Xin, you hosted a workshop during the H&D Summer Academy in 2020 together with Lark. I remember we (the H&D crew) were all very excited and energized by the workshop. It was called "Experimental Chatrooms". Your workshop inspired us using a chat platform (Zulip) as a design tool for our next publication. But I also recall being impressed by the way you and Lark prepared the workshop – almost like a "choose your own adventure” – a multiple paths workshop script! It was developed in a way that created an inspiring and welcoming learning environment for ALL participants regardless of their geo location, time zone or experiences with coding for instance. You also introduced participants to the concept of building consentful tech and prompted H&D to provide a code of conduct for the summer academy. Thinking back to that moment and also now having the privilege to read the Critical Coding Cookbook, it seems to me that your work as an educator and facilitator extends the usual requirements and formal boundaries of learning institutions. The Critical Coding Cookbook seems to me also an example of that. I am curious, could you both perhaps share a few experiences or considerations of what or who inspired you to become educators, and to create learning communities beyond or parallel to educational institutions. How has your practice evolved in and outside of institutionalized learning?
XX: Growing up in Taiwan, a geopolitically contentious island that lived through multiple blasts of colonizations, I have always had the tendency to question institutional knowledge. I have a vivid memory as an elementary school student in the 90’s, where our teacher walked into the classroom one day and asked us to question the history printed on textbooks. Over time I learned that there is a continuous debate on the official history of Taiwan, each version shaped by a different political actor in accordance to their own agenda. As an adult, I have found many parallels in the way US and German history is presented at the institutional level. My elementary school teacher told us that we needed to become independent thinkers by doing our own research, and in a way I’ve continued to pursue that spirit of self-education up to today.

> DATA FOR ANALYSIS:
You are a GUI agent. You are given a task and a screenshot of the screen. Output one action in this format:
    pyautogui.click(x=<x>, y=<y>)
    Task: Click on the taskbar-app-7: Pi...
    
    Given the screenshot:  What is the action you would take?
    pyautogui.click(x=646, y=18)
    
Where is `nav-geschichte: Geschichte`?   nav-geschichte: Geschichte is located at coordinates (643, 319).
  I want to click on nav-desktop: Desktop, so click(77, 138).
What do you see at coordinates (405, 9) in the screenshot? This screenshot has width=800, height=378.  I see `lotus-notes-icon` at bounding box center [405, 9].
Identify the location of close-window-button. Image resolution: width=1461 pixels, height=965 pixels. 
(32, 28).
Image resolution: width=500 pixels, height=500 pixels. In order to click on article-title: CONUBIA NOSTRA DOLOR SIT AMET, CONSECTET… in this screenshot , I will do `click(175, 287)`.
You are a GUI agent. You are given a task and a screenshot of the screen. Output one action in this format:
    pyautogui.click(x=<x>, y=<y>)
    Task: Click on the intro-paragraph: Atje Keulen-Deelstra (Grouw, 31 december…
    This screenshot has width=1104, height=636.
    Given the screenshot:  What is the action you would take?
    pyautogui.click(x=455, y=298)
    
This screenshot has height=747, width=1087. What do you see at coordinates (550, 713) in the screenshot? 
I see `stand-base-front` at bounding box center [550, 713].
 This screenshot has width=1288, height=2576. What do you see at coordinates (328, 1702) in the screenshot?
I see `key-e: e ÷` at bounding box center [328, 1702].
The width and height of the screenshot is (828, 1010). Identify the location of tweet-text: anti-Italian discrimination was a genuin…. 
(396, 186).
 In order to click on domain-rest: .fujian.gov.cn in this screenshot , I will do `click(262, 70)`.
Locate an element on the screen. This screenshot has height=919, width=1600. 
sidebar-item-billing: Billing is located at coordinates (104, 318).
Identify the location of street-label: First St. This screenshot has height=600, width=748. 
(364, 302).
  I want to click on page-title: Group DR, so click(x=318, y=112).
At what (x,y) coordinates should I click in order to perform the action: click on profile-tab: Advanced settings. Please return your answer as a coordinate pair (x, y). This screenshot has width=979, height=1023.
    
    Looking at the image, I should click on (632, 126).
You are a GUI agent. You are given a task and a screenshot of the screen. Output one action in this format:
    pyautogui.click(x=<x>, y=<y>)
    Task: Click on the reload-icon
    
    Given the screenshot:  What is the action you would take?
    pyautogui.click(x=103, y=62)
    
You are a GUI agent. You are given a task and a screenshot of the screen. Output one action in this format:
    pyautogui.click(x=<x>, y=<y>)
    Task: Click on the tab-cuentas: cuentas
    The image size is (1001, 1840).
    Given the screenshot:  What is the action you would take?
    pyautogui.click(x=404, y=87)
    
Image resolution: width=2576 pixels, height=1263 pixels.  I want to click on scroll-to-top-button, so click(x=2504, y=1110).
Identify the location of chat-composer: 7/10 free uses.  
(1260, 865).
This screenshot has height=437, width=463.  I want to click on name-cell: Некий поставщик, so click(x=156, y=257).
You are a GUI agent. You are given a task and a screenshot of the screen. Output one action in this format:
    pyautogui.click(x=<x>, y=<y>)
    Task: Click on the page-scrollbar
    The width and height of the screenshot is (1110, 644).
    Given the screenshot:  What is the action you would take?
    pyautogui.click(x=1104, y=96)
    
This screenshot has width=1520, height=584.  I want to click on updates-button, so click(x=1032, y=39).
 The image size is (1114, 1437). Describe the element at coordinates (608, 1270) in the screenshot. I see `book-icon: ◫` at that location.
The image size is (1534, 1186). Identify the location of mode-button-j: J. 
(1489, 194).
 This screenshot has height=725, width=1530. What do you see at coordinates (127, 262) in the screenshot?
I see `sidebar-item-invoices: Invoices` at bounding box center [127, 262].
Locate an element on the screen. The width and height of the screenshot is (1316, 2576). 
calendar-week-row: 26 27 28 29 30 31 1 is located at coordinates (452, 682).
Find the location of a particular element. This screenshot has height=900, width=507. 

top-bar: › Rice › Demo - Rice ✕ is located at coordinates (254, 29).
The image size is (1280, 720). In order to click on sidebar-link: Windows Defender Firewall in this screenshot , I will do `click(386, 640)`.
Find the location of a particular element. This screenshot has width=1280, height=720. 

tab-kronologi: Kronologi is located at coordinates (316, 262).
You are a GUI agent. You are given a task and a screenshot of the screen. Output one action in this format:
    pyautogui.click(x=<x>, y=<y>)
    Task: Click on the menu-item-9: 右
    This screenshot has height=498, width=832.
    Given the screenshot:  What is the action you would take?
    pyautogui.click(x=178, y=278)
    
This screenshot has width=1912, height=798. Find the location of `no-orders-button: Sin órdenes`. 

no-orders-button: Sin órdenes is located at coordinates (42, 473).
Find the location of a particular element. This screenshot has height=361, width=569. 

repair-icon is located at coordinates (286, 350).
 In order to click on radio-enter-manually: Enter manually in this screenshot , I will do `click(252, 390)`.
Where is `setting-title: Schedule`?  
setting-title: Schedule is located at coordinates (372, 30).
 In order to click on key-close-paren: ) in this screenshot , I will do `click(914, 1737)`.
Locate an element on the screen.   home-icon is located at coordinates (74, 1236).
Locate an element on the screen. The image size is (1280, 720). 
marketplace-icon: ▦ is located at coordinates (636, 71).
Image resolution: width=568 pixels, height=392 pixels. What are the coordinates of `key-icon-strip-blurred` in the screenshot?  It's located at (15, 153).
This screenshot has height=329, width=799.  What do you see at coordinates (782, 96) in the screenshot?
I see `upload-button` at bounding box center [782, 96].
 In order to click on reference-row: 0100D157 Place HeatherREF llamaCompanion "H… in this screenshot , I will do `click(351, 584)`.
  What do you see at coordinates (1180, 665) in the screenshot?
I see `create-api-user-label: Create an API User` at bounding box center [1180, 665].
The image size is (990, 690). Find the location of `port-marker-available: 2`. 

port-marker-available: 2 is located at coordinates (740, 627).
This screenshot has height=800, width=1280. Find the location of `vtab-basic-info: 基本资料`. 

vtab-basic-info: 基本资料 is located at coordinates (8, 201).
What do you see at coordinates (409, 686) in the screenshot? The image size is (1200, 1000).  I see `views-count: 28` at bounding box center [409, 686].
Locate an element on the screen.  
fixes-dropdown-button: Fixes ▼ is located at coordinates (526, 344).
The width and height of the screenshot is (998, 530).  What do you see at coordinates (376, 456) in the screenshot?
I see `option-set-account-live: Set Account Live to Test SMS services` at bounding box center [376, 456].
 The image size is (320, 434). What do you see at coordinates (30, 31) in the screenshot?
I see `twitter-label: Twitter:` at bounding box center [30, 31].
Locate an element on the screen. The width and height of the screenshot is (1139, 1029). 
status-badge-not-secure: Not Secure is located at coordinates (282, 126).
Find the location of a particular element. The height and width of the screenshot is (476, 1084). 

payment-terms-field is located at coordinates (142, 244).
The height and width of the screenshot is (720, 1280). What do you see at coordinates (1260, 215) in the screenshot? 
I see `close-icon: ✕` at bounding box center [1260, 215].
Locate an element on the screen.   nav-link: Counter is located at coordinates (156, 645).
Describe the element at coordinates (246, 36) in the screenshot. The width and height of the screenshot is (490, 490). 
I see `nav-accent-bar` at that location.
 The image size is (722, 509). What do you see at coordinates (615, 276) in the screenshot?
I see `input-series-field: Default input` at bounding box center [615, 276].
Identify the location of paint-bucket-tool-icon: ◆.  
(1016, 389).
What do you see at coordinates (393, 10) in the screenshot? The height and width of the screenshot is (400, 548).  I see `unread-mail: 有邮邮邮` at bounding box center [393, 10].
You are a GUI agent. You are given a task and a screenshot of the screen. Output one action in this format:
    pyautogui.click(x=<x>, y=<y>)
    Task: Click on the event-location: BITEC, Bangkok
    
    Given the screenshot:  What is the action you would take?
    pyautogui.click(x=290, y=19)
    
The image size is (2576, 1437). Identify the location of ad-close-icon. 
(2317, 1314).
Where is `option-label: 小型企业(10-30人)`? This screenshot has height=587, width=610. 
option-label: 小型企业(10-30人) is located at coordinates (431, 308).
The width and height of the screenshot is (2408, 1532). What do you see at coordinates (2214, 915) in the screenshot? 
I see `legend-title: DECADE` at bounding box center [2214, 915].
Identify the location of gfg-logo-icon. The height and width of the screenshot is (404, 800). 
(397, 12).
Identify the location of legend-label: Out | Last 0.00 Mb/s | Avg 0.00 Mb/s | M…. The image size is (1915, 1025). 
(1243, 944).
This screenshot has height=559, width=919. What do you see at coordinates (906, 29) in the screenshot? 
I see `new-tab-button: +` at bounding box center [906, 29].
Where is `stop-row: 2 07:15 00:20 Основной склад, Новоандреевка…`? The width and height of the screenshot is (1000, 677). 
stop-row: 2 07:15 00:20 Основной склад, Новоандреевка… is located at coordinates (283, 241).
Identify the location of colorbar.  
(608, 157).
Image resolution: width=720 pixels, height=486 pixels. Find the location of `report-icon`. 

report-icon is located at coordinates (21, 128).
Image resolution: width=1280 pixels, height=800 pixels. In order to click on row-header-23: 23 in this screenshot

> APPLY WHAT YOU READ:
1 – In the interview, which chat platform did the "Experimental Chatrooms" workshop inspire H&D to use as a design tool for its next publication?
2 – Continue the interview after its final sentence, keeping the same speaker and first-person voice.

> ANSWERS BY TASK:
1 – Zulip.

2 –
Despite a number of inspirational moments inside the classrooms, overall I struggled greatly at school. Rules were often given without explanations, followed by disciplinary practices that only steered me further away from schooling. Upon completing my undergraduate degree, I, like many in their early 20s, aspired to address systemic injustice through a top-down and wide-spread approach. It wasn’t until I worked in the film industry for 6 years, I came to realize that I’d much rather make small but meaningful changes from the bottom-up, side-by-side with other people. This realization brought me back to graduate school to pursue a terminal degree that qualifies me for teaching.
My day job is in the university setting – it is how I make a living and it liberates me to do pro bono work such as the Critical Coding Cookbook. I am acutely aware of the way higher-eds in the US co-opt faculty research and play the murky game of representational politics while continuing to practice corporate logic. This means I have to be very intentional about everything I do, who I do it with and how I do it. For instance, I’d much rather volunteer my time helping local communities than fixing institutional problems. In an institutional context, I remind myself that I’m here to put most of my energy towards working with the students. I believe in direct engagements over bureaucratic maneuverings.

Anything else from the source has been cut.